Cronaca
Il figlio: «Non so cosa darei per riaverlo»

Il giallo del muratore di Sarnico scomparso nel nulla un anno fa

Il giallo del muratore di Sarnico scomparso nel nulla un anno fa
Cronaca Aggiornamento:

Al caso si sono interessati anche programmi di successo come Chi l'ha visto? e La vita in diretta. Ma neppure gli appelli video hanno portato novità. Di Franco Fiorini, muratore 45enne residente a Sarnico ma originario di Bosa, cittadina sarda in provincia di Oristano, non si hanno notizie oramai da un anno. Era infatti la mattina del 13 febbraio 2016 quando Fiorini uscì di casa per non farvi più ritorno. Le ricerche scattarono oltre 48 ore dopo, la sera del 15 febbraio, ma dell'uomo nessuna traccia.

 

[L'abitazione di Franco Fiorini]

 

Nelle prime ore, le ricerche furono intense e vi presero parte, oltre agli uomini della compagnia dei Carabinieri di Sarnico, anche una cinquantina di persone tra Vigili del Fuoco di Bergamo, Unità cinofile da soccorso di Sondrio e Varese, il nucleo Tas (Topografia applicata al soccorso) di Bergamo, il nucleo speleo alpino fluviali (Saf), una quindicina di volontari della Protezione civile di Sarnico e gli agenti della Polizia locale.

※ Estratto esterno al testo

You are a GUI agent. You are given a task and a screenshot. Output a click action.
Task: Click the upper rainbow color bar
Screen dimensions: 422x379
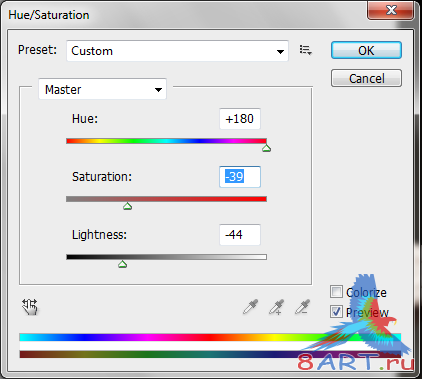(x=210, y=337)
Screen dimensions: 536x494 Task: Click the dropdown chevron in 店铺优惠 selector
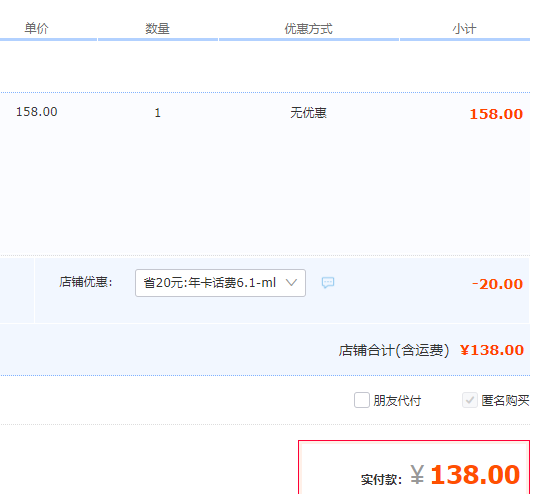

Purtroppo, però, tanti sforzi sono risultati vani: nel pomeriggio di mercoledì 17 febbraio non si era ancora riusciti a trovare nessuna pista. Sono stati setacciati il ripido versante collinare fronte Sarnico, le zone lacuali della cittadina lacustre e le zone fluviali lungo il fiume Oglio, sino a Capriolo, ma senza alcun riscontro. Nei giorni successivi si alzarono anche in volo gli elicotteri per le perlustrazioni dall’alto e droni telerilevanti dedicati al ritrovamento dei dispersi. L’intera area del Sebino è stata battuta con questi mezzi, come hanno raccontato gli abitanti dei paesi confinanti con Sarnico, ma il grande impiego di mezzi è risultato essere purtroppo vano.

 

[L'ufficio postale di Sarnico dove è stato trovato il furgoncino di Fiorini]

 

A distanza di un anno, è Federico Fiorini, il figlio ventenne del muratore, studente al Serafino Riva di Sarnico, a parlare sulle pagine de L'Eco di Bergamo: «Per mesi ho sperato che papà tornasse. È una vicenda che mi ha segnato, non so cosa darei per riaverlo o almeno avere notizie certe. Sono stati dodici mesi pesanti». Più che un appello, parole di amara e dolorosa rassegnazione. È stato proprio Federico ad aver visto per ultimo il padre. Erano le 8 circa di sabato 13 febbraio 2016. Un saluto veloce, come sempre. Poi il nulla. Le ricerche, coordinate dal pm Emanuele Marchisio, hanno portato fino al furgoncino di Fiorini, parcheggiato nell’area antistante l’ufficio postale di Sarnico situato tra via Cordarolo e via Foppe. Il mezzo era fuori uso perché, come si è scoperto grazie alle telecamere del Comune poste nell'area, la sera del 12 febbraio, mentre Fiorini si trovava sul furgoncino insieme a una donna con cui ha poi passato la notte (il muratore era separato), ha fatto un piccolo incidente con una Opel Meriva guidata da un 46enne di Sarnico. Quest'ultimo ha raccontato che lo scontro era stato di poco conto, ma il mezzo di Fiorini era ko e così si è offerto lui di accompagnare a casa l'uomo e la donna. Fiorini e il 46enne si erano poi dati appuntamento la mattina successiva, alle 8.30, per sistemare la questione dell'incidente. Ma a quell'appuntamento il muratore non si è mai presentato.

 

 

Gli investigatori, naturalmente, hanno seguito anche questa pista e quella della donna che ha passato con Fiorini la notte, ma senza trovare nulla. Tutti i familiari e gli amici più stretti dell’uomo sono stati ascoltati dagli inquirenti, compresa la madre del figlio di Fiorini, Federico, e il ragazzo stesso, residenti ad Adrara San Martino. L’obiettivo era riuscire a trovare delle zone d’ombra nella vita dell’uomo oppure capire cosa possa aver provocato la sua scomparsa. Ma, a quanto pare, non ne sono state trovate di tali da giustificare la sua scomparsa, né volontaria (del resto aveva lasciato a casa tutto, dai documenti al cellulare) né imposta da qualcun altro. È passato un anno, ma la sensazione è che ancora si brancoli nel buio più fitto.